WHAT YOU ARE ASKED TO DO:
The answer must consist of every line in the records below that contains the string "this".

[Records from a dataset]
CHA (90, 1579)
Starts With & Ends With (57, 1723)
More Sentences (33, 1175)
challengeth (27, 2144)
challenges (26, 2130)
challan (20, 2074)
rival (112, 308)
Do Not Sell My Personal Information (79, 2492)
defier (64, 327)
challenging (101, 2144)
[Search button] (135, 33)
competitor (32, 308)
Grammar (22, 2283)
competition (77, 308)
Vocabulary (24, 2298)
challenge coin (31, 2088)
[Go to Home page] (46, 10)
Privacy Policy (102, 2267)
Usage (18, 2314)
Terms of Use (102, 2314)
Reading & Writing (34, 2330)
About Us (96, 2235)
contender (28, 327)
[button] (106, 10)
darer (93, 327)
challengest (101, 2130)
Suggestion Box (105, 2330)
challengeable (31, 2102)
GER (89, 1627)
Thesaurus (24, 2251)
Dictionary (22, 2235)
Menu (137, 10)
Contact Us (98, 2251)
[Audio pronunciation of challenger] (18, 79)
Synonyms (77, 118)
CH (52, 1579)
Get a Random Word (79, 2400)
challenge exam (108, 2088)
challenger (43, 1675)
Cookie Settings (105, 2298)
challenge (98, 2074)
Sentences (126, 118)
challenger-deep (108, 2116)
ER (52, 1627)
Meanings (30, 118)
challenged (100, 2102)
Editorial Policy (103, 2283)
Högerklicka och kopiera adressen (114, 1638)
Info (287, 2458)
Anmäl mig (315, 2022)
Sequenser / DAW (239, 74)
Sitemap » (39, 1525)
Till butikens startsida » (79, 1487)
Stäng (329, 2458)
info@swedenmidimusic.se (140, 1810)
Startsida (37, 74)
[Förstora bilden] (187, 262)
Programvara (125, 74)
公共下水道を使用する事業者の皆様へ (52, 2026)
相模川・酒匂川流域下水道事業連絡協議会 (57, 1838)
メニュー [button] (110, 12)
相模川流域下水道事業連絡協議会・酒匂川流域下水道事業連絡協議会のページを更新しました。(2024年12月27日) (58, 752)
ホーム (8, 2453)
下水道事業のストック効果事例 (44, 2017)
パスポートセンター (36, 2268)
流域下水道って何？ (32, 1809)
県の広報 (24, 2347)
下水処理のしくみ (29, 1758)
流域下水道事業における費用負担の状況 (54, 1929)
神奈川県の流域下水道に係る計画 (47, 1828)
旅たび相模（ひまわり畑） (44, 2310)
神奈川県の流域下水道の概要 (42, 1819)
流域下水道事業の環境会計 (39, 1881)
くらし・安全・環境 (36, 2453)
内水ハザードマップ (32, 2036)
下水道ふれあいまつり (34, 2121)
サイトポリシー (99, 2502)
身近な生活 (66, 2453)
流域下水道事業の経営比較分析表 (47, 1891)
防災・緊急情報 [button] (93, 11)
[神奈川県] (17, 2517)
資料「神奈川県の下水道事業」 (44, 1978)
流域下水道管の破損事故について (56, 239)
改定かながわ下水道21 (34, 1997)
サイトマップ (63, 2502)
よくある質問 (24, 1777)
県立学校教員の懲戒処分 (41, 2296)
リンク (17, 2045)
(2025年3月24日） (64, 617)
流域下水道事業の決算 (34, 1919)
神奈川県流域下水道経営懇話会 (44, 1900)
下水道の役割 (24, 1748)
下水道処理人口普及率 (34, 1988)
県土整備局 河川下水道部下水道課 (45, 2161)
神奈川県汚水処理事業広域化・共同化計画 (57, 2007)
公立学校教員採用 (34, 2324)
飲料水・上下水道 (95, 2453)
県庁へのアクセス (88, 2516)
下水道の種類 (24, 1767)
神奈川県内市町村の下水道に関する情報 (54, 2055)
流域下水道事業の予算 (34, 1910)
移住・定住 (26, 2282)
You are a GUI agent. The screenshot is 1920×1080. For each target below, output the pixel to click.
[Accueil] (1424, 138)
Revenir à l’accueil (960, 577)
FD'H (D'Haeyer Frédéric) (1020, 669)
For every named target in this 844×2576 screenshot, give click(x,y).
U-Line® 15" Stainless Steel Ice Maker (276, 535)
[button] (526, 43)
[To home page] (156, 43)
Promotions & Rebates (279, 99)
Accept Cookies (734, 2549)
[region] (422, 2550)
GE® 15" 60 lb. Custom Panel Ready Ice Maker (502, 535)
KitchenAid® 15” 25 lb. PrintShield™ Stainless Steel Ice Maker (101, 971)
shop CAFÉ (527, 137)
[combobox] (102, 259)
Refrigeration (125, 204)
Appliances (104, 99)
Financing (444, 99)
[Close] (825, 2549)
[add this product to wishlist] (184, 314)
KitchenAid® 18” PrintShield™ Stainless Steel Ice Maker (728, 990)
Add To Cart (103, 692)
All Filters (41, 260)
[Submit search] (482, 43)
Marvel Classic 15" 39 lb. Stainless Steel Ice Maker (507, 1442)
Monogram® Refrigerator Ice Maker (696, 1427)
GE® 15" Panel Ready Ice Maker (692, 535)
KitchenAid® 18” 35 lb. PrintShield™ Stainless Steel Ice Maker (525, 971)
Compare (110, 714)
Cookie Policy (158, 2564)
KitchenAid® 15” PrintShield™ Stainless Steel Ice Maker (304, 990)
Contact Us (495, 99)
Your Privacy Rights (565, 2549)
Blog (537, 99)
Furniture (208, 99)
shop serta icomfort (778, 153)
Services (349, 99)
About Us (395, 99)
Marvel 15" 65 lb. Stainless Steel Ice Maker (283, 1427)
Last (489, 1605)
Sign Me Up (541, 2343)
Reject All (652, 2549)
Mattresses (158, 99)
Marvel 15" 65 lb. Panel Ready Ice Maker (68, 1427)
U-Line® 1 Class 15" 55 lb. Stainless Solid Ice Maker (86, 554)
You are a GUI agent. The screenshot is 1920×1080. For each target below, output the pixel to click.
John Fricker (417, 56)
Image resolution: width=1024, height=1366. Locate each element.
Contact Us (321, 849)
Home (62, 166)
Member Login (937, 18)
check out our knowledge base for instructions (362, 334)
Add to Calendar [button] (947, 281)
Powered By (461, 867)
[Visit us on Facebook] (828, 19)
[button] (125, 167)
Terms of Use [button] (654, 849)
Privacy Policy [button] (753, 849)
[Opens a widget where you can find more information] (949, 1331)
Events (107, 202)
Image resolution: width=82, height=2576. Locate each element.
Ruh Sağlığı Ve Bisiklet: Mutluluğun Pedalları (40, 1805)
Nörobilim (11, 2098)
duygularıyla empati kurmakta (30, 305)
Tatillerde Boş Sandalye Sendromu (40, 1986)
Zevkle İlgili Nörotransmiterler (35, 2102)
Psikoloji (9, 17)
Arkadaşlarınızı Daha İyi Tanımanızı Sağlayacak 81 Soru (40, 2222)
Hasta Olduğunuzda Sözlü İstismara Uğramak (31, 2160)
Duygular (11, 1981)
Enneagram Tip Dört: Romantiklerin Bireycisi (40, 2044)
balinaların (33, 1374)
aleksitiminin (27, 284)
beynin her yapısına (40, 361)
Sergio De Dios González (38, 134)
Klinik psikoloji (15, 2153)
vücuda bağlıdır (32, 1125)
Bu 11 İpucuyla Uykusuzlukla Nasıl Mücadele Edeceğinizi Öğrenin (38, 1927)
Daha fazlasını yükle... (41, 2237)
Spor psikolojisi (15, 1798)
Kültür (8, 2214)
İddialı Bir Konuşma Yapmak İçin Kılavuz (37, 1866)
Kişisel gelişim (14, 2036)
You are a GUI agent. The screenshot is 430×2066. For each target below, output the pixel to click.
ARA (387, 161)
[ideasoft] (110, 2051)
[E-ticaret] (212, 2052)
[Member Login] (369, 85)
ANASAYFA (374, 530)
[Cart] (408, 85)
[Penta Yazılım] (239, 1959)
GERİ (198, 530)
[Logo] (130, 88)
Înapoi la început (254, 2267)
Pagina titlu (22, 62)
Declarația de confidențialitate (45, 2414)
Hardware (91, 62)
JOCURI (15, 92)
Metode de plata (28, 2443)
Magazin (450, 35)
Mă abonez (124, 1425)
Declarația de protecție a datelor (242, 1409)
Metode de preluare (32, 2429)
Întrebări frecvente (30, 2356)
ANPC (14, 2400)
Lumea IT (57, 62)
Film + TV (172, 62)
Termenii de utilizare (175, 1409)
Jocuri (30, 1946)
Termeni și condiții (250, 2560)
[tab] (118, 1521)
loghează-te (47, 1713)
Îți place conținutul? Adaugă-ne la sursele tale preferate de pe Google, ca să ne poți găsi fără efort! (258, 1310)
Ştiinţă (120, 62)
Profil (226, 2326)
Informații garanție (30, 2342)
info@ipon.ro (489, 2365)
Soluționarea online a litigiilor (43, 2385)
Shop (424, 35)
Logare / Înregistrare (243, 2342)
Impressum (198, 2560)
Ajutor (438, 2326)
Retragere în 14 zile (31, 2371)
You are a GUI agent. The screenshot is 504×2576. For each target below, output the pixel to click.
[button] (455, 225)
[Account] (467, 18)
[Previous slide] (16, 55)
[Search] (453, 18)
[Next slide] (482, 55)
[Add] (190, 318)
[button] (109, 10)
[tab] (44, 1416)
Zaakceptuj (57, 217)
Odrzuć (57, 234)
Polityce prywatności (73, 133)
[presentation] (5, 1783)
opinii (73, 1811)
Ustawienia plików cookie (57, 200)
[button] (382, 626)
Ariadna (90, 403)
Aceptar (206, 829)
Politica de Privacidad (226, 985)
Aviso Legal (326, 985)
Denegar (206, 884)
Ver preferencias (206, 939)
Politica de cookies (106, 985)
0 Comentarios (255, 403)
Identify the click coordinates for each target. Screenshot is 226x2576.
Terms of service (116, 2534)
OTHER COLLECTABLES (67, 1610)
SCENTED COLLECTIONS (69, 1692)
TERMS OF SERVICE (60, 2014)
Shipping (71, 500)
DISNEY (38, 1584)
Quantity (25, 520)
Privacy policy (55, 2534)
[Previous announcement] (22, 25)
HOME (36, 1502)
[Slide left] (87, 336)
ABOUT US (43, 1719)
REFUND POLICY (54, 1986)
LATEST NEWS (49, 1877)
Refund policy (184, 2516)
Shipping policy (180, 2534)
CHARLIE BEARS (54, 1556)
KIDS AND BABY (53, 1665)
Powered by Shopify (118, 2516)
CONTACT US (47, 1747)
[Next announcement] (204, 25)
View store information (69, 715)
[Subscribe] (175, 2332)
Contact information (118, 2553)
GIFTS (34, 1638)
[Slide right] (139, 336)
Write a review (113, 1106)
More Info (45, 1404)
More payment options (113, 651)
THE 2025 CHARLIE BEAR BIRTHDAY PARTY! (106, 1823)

THE COMPLETED TASK:
For every named target in this 844×2576 screenshot, give click(x,y).
[add this product to wishlist] (184, 314)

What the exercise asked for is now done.